• _DATA LISTING_

# # # # # # #

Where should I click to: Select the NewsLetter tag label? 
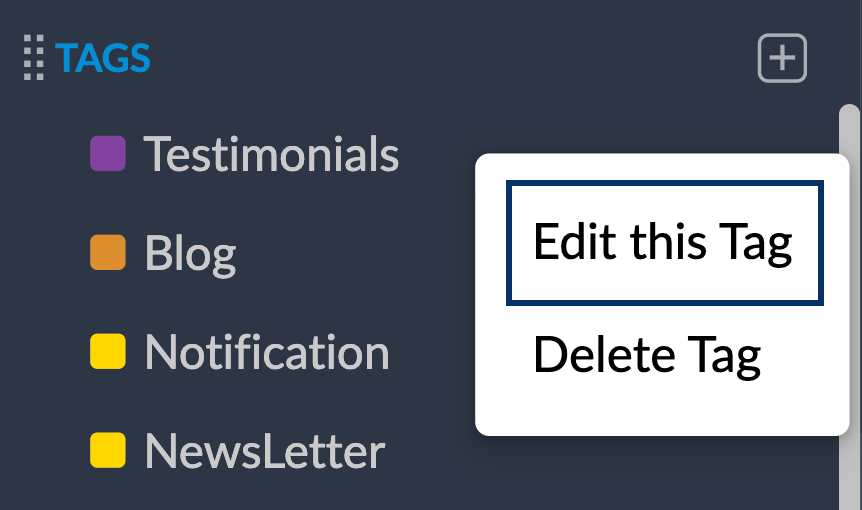click(264, 451)
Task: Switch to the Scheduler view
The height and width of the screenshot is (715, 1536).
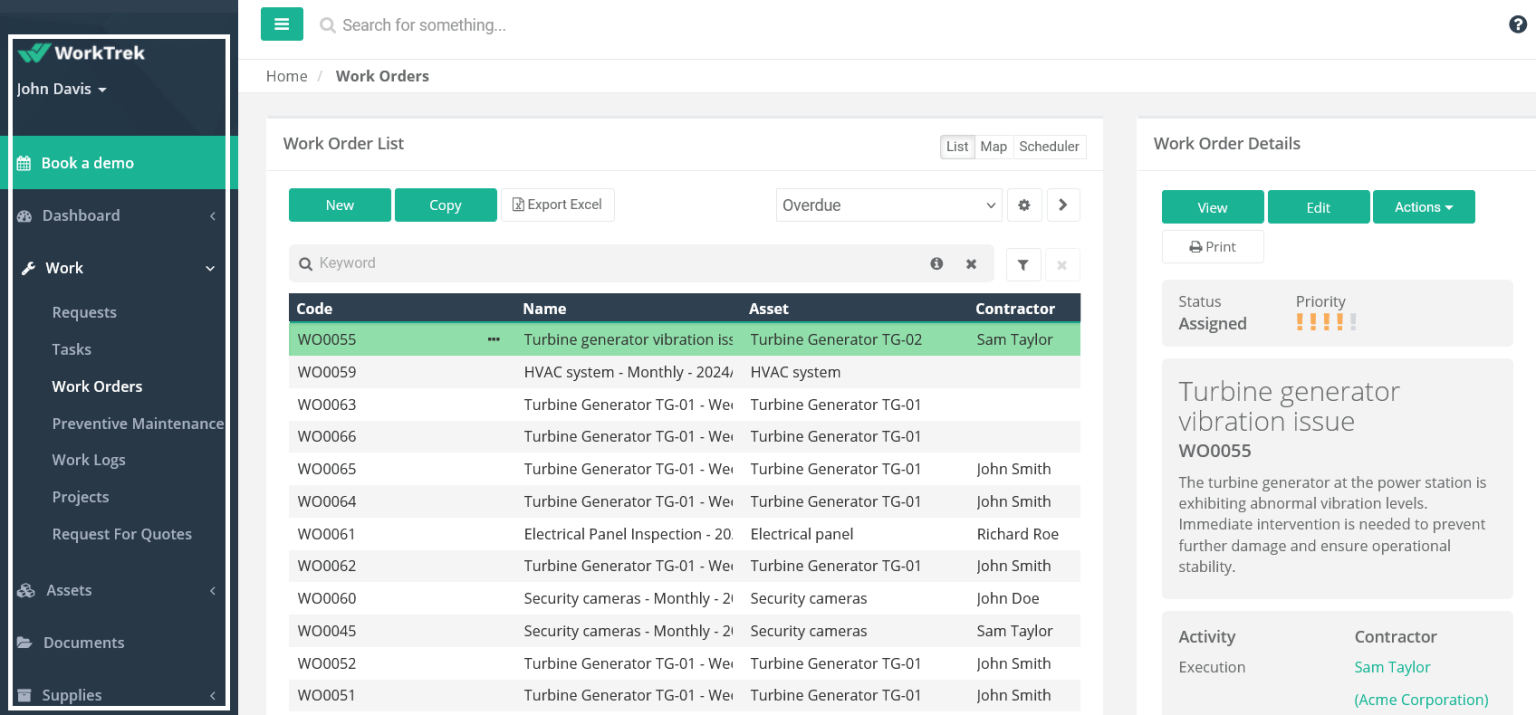Action: coord(1048,147)
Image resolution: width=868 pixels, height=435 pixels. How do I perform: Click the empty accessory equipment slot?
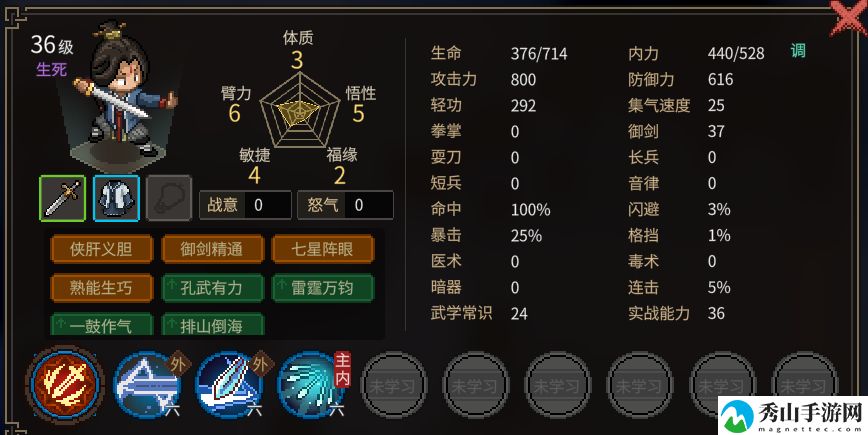click(169, 198)
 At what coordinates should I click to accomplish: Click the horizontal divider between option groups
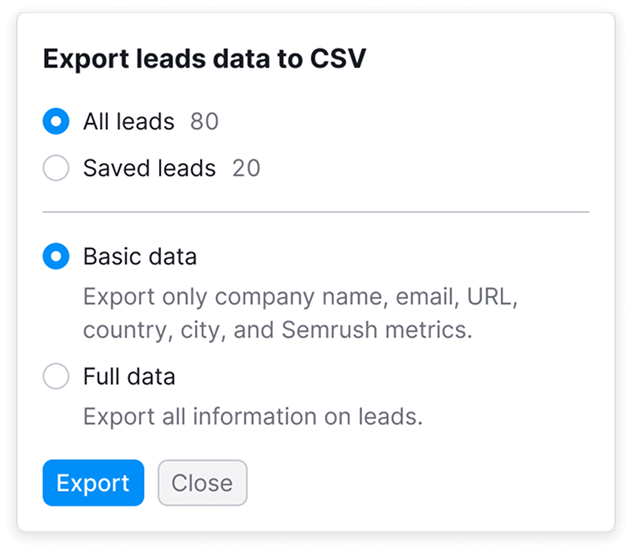(316, 212)
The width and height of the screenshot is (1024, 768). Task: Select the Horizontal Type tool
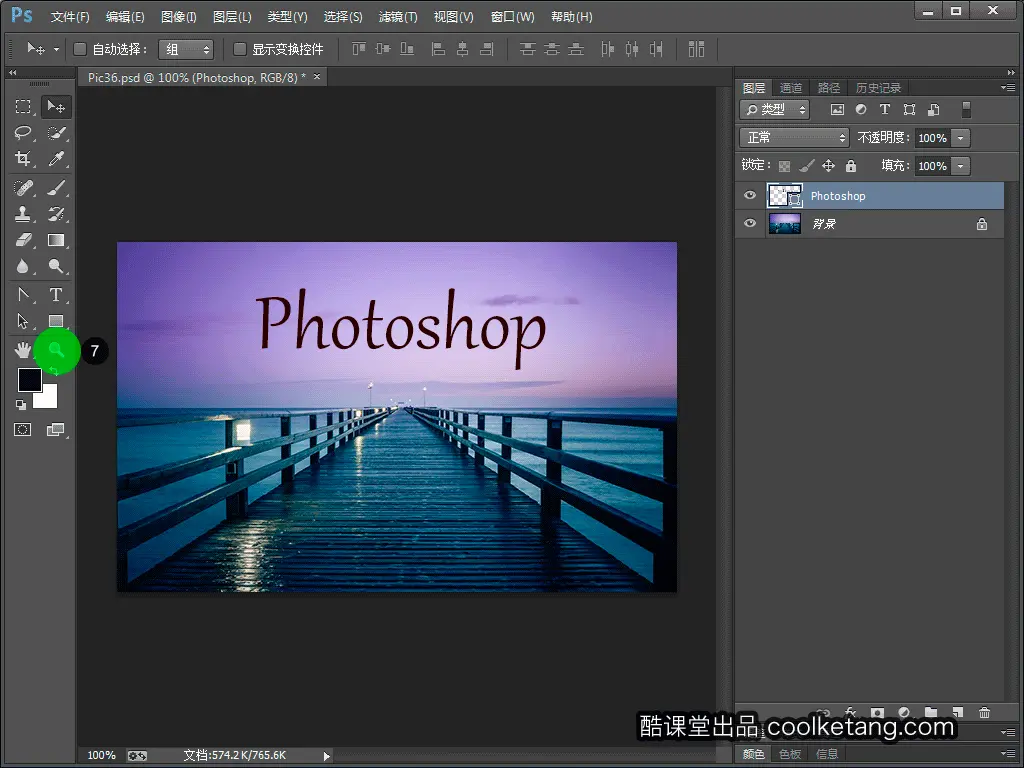coord(56,294)
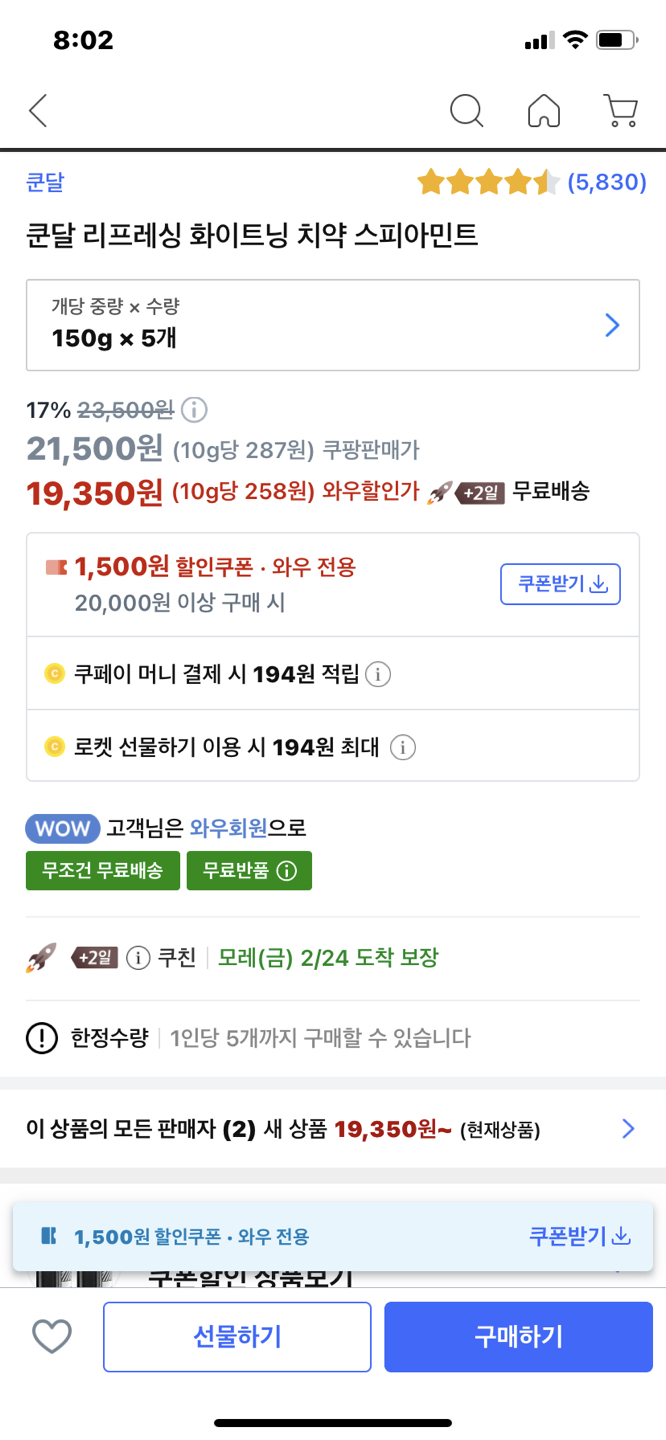Tap info icon beside 23,500원 original price
666x1440 pixels.
(194, 409)
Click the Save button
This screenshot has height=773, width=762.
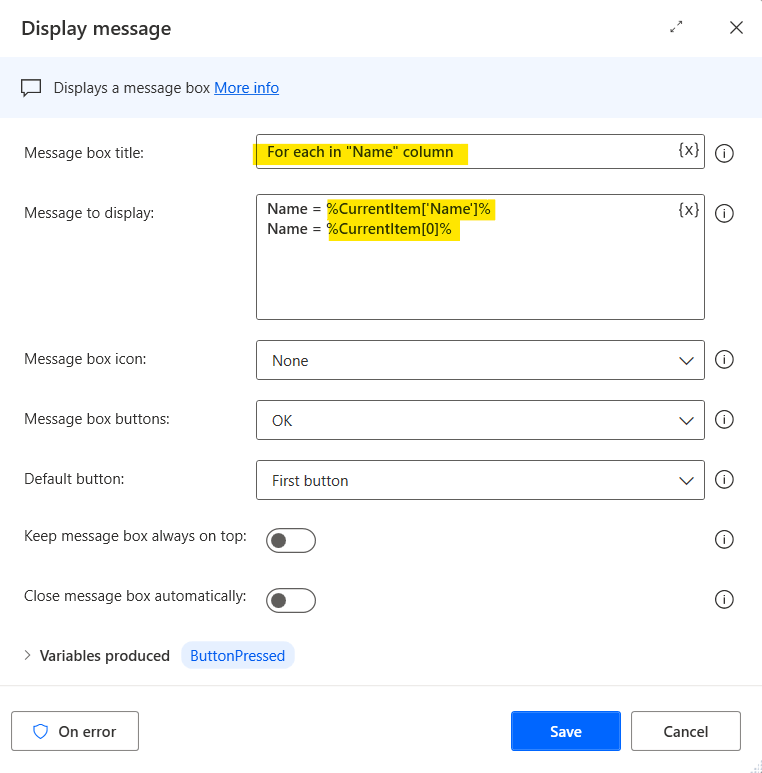(x=565, y=731)
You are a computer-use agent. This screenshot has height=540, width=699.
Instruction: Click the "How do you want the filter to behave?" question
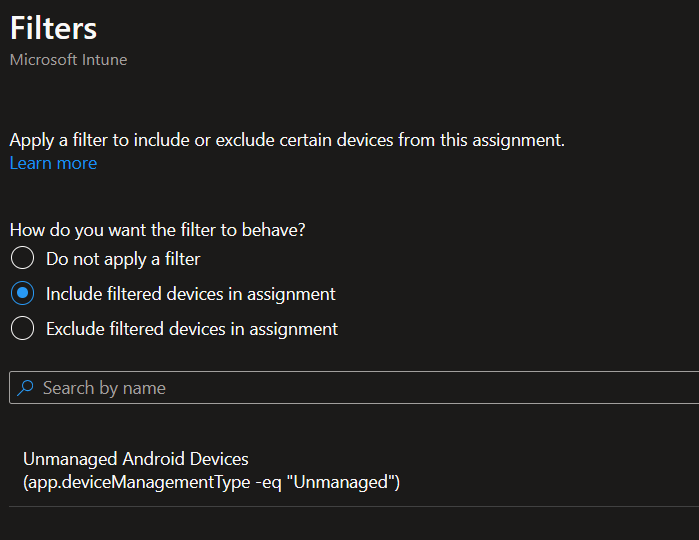157,229
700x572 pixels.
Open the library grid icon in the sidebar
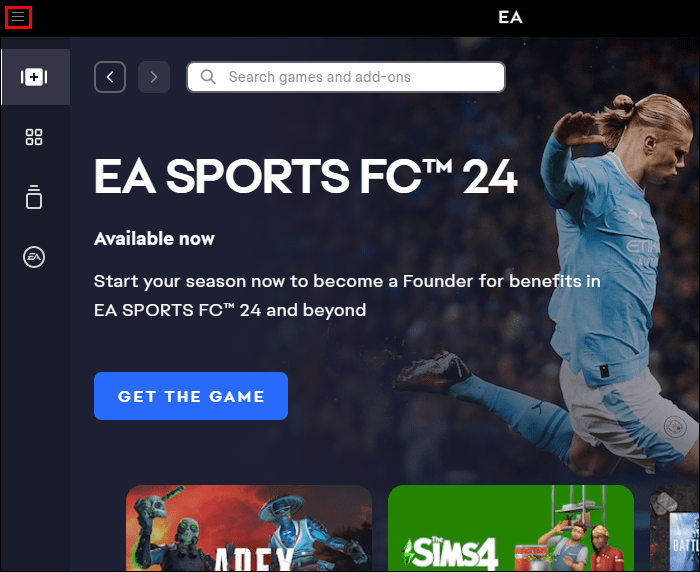[x=34, y=137]
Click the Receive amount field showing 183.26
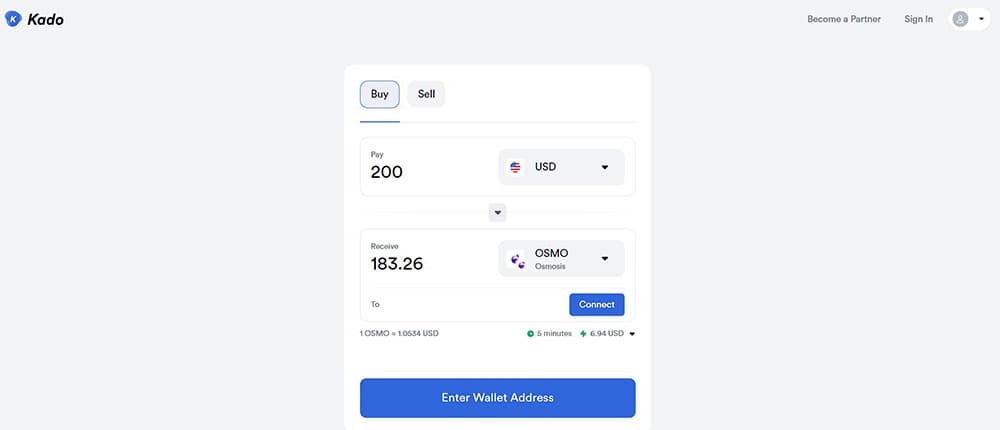Screen dimensions: 1000x430 [427, 258]
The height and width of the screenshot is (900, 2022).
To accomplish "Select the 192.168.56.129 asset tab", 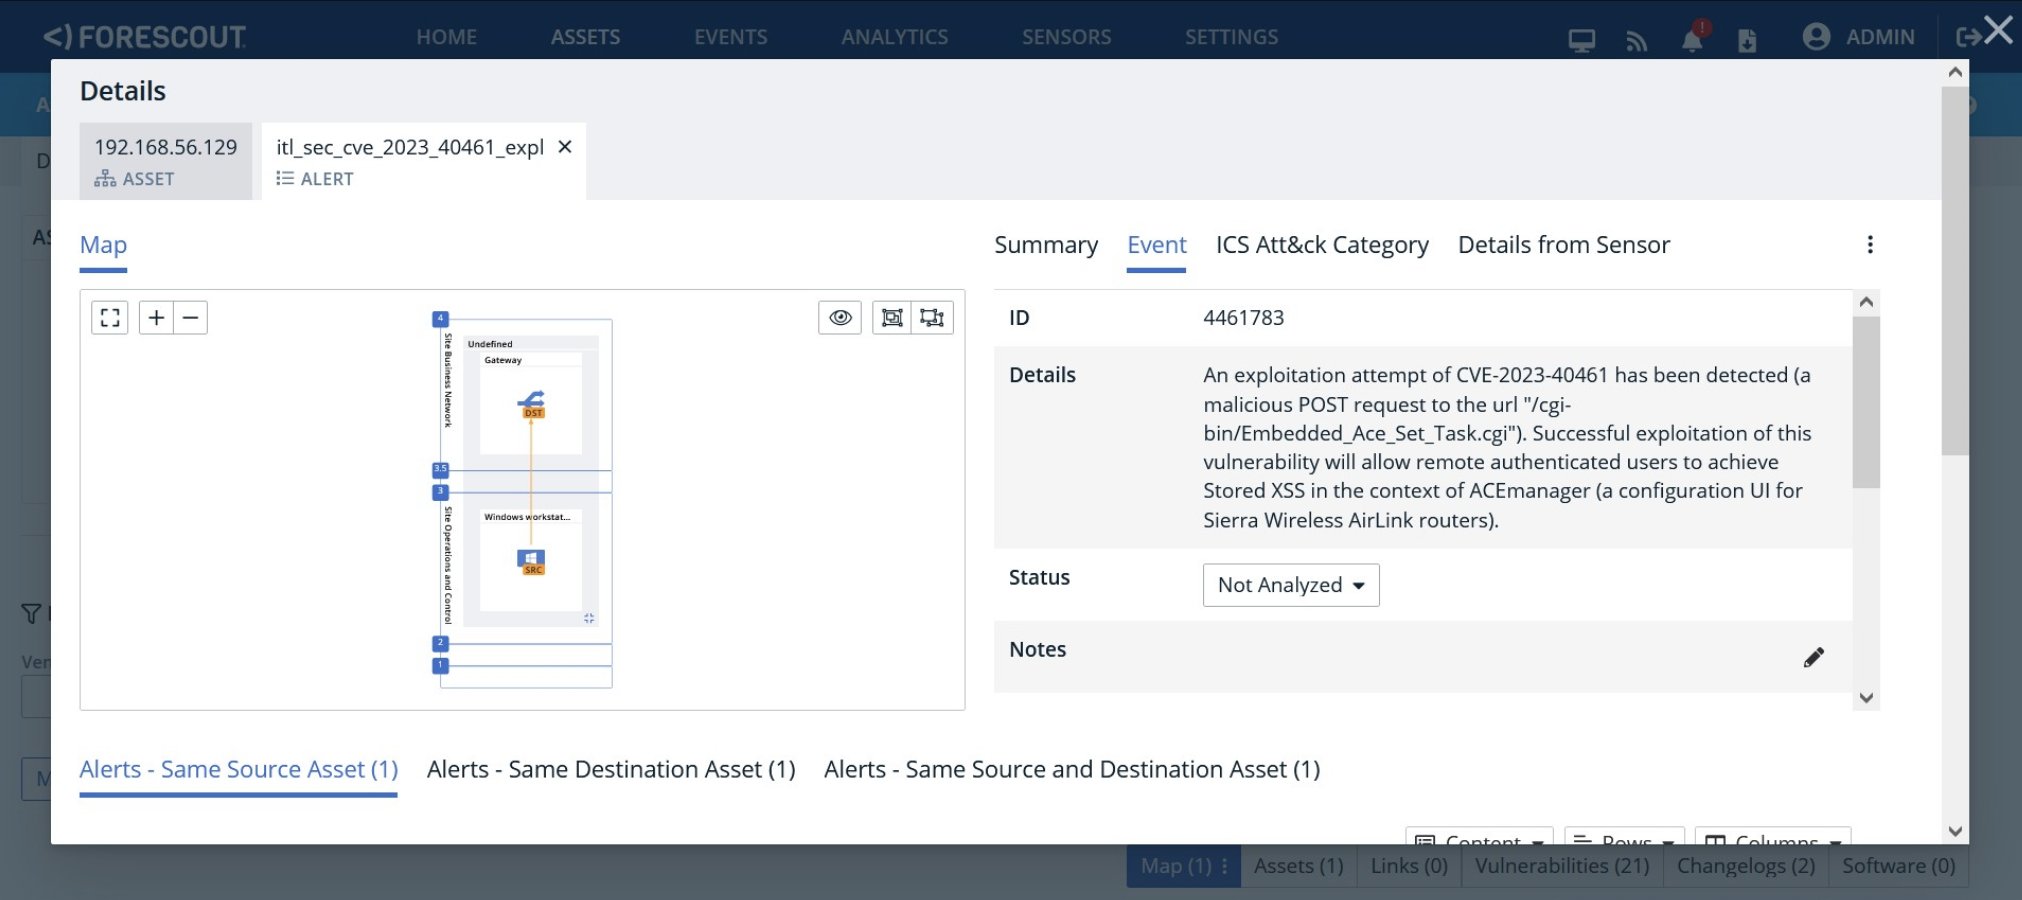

# # # # # # #

The listing above is to be retyped exactly, with all pictures left out.

• _REPLY TO THE TASK_
Where should I click to: Select the NewsLetter tag label? 
click(264, 451)
Task: Switch to the Scheduler view
The height and width of the screenshot is (715, 1536).
Action: coord(1048,147)
Image resolution: width=868 pixels, height=435 pixels. How do I perform: Click the empty accessory equipment slot?
click(169, 198)
 At what coordinates should I click to accomplish: Click the horizontal divider between option groups
(316, 212)
The width and height of the screenshot is (1024, 768). Task: Select the Horizontal Type tool
coord(56,294)
Tap info icon beside 23,500원 original price
666x1440 pixels.
(194, 409)
Click the Save button
This screenshot has height=773, width=762.
(x=565, y=731)
You are a computer-use agent. This screenshot has height=540, width=699.
Instruction: Click the "How do you want the filter to behave?" question
157,229
700x572 pixels.
Open the library grid icon in the sidebar
[x=34, y=137]
Click the Receive amount field showing 183.26
Screen dimensions: 1000x430 [427, 258]
The height and width of the screenshot is (900, 2022).
To accomplish "Select the 192.168.56.129 asset tab", 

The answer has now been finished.